As described in detail above, according to the component mounting apparatus of the present invention, when the predetermined component to be sucked on the component supply device is insufficient, for example, the type of the insufficient component is displayed and In response to a command from the controller, another component on the component supply device is sucked by the head and mounted on the corresponding component mounting position. Then, after that, when the missing component is supplied to the component supply device by the operator, for example,
This insufficient component is sucked by the head and mounted at the corresponding component mounting position.

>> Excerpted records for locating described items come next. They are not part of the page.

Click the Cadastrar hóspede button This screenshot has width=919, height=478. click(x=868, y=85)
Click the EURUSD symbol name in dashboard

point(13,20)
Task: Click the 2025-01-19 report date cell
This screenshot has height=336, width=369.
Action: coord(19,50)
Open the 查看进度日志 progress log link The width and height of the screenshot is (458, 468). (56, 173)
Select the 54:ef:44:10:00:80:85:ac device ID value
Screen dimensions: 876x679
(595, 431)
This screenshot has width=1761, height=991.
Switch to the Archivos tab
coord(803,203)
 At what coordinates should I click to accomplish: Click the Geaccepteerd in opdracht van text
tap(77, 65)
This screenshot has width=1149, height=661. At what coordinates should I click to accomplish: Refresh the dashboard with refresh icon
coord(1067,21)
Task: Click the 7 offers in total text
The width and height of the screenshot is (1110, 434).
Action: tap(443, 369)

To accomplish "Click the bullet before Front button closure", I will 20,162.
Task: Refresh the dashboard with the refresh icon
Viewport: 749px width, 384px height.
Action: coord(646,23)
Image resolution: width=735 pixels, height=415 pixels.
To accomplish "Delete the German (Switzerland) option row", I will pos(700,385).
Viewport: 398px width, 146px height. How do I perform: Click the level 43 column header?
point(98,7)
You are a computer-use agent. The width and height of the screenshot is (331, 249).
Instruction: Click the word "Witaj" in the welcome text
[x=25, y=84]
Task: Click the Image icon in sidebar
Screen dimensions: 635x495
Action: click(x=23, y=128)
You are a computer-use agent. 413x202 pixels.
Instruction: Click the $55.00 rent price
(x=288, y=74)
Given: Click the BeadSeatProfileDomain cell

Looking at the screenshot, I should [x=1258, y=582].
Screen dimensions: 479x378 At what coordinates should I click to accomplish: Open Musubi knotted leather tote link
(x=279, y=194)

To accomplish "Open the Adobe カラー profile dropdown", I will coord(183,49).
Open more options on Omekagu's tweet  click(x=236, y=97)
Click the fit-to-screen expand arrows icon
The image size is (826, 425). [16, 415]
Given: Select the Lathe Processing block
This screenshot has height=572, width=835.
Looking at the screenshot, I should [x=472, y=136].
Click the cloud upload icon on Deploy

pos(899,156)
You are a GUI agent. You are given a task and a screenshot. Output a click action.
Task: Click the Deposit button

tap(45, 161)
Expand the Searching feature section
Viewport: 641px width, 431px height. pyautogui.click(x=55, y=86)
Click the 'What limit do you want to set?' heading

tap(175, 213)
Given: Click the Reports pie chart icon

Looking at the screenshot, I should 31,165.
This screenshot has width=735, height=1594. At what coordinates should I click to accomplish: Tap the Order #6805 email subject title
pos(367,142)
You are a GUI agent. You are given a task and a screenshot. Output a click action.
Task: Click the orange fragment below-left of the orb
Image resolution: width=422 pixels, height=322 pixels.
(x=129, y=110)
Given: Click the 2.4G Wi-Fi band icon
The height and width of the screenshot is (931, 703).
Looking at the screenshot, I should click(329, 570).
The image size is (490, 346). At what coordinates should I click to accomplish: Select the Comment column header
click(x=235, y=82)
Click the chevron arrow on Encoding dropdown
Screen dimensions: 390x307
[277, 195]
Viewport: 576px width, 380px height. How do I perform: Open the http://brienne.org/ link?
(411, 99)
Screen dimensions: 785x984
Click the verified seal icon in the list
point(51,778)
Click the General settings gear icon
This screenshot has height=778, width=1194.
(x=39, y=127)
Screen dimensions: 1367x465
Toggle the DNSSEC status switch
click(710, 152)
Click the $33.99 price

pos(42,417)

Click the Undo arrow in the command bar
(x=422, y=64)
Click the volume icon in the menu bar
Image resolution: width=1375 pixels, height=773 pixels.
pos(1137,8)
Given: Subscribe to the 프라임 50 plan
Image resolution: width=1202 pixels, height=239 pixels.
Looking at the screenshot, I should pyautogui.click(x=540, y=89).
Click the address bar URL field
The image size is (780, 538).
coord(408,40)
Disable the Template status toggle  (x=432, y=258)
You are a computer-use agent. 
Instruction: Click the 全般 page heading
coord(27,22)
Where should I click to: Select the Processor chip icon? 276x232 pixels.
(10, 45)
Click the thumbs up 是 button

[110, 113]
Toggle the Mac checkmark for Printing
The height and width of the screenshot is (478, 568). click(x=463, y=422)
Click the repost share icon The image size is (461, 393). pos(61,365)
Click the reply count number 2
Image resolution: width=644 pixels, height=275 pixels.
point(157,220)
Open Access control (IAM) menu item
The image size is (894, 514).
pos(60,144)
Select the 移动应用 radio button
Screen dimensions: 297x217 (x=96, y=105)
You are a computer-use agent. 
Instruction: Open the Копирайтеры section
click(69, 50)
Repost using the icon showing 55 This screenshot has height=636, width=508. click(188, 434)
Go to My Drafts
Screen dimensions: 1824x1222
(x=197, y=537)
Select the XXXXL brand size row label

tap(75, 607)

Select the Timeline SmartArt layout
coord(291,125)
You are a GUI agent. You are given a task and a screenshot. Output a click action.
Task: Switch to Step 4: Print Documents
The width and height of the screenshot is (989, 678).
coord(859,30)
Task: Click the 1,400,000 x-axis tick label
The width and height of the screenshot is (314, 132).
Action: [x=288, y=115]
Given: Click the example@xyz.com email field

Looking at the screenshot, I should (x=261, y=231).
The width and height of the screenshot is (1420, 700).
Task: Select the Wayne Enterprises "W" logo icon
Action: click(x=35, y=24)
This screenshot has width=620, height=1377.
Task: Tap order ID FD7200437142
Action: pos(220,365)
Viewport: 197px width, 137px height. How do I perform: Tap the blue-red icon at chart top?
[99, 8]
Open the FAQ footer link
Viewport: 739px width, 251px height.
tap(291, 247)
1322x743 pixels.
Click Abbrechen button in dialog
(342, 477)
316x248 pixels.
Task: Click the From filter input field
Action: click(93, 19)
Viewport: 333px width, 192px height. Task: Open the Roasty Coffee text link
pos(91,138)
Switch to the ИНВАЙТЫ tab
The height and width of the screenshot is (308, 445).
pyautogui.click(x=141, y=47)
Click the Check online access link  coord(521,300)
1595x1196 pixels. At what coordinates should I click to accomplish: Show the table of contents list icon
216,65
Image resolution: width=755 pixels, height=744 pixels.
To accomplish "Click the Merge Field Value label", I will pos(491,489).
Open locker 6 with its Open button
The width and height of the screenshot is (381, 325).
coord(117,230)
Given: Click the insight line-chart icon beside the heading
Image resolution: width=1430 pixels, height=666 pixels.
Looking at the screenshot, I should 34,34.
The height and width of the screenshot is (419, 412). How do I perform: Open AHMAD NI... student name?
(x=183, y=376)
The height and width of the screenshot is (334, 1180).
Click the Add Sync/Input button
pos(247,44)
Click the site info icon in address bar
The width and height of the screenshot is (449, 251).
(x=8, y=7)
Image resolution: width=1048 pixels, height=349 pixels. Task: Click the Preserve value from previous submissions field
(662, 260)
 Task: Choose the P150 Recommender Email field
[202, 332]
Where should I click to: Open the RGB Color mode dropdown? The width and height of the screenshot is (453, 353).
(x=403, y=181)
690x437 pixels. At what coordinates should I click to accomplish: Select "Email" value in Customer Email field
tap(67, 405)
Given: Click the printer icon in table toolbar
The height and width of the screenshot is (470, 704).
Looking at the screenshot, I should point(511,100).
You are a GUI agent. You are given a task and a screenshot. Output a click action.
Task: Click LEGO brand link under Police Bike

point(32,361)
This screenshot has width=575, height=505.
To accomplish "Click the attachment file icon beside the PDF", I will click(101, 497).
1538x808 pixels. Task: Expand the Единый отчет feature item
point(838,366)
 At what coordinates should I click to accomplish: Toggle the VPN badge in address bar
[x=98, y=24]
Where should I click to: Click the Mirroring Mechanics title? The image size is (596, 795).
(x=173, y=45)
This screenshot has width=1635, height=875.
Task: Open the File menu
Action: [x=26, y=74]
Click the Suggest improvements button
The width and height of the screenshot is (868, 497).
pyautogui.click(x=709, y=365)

Therefore, the production efficiency can be greatly improved without stopping the line while the operator is preparing and supplying the insufficient parts.

[Brief description of drawings]

FIG. 1 is a perspective view showing an overall configuration of a component mounting device according to an embodiment of the present invention.

FIG. 2 is a sectional view showing a nozzle head of a component mounting device according to an embodiment of the present invention.

FIG. 3 is a diagram showing a structure of teaching data stored in a controller of the component mounting apparatus according to the embodiment of the present invention.

FIG. 4 is a former part of a control flowchart showing a device reproducing operation by a controller of the component mounting device according to the embodiment of the present invention.

FIG. 5 is a latter part of a control flowchart showing a device reproducing operation by the controller of the component mounting device according to the embodiment of the present invention.

FIG. 6 is a control flowchart showing a component suction operation of the device regenerating operation by the controller of the component mounting apparatus according to the embodiment of the present invention.

FIG. 7 is a control flowchart showing a component discharging operation of the device regenerating operation by the controller of the component mounting apparatus according to the embodiment of the present invention and the controller of the conventional component mounting apparatus.

FIG. 8 is a control flowchart showing a component mounting operation of the device regenerating operation by the controller of the component mounting apparatus according to the embodiment of the present invention and the controller of the conventional component mounting apparatus.

FIG. 9 is a control flowchart showing a device reproducing operation by a controller of a conventional component mounting device.

FIG. 10 is a control flowchart showing a component suction operation of the apparatus regenerating operation by the controller of the conventional component mounting apparatus.

[Explanation of symbols]

 2 Nozzle head (head) 3 XY robot (moving means) 4 Controller 5 Tape feeder (component feeding device) 6 Tray feeder (component feeding device)

Claims (1)

[Claims] 1. A component mounting device having a head for sucking a component supplied by a component supply device, a moving means for moving the head to a component mounting position, and a controller for controlling the head and the moving means. When a predetermined component to be sucked on the component supply device is insufficient, the controller sucks another component on the component supply device by the head and mounts the component at a corresponding component mounting position, and then, the shortage. When the previously supplied component is supplied to the component supply device, the head and the moving means are controlled so that the insufficient component is sucked by the head and mounted at a corresponding component mounting position. Parts mounting device.